--- Start of Recorded information ---

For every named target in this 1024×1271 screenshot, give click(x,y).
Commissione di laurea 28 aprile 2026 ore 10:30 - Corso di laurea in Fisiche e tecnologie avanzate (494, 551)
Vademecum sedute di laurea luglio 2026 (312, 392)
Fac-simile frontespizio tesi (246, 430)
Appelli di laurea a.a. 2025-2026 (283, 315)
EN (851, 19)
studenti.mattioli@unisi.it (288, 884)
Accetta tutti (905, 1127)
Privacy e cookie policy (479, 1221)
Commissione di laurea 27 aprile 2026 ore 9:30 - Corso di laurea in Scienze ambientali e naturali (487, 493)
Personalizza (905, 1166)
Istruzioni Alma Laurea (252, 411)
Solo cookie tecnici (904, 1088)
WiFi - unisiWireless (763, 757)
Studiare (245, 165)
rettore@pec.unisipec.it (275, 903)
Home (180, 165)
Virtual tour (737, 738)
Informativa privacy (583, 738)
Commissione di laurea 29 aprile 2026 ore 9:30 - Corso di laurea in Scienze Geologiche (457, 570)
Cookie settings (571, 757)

--- End of Recorded information ---

▸ Requirement
Multiply each coordinate in the answers to the items above by 1.1 and round to whole numbers, with halves rounded up. Then write out every line again, including the requests.

▸ Task response
For every named target in this 1024×1271 screenshot, give click(x,y).
Commissione di laurea 28 aprile 2026 ore 10:30 - Corso di laurea in Fisiche e tecnologie avanzate (543, 606)
Vademecum sedute di laurea luglio 2026 (343, 431)
Fac-simile frontespizio tesi (271, 473)
Appelli di laurea a.a. 2025-2026 (311, 347)
EN (936, 21)
studenti.mattioli@unisi.it (317, 972)
Accetta tutti (996, 1240)
Privacy e cookie policy (527, 1343)
Commissione di laurea 27 aprile 2026 ore 9:30 - Corso di laurea in Scienze ambientali e naturali (536, 542)
Personalizza (996, 1283)
Istruzioni Alma Laurea (277, 452)
Solo cookie tecnici (994, 1197)
WiFi - unisiWireless (839, 833)
Studiare (270, 182)
rettore@pec.unisipec.it (303, 993)
Home (198, 182)
Virtual tour (811, 812)
Informativa privacy (641, 812)
Commissione di laurea 29 aprile 2026 ore 9:30 - Corso di laurea in Scienze Geologiche (503, 627)
Cookie settings (628, 833)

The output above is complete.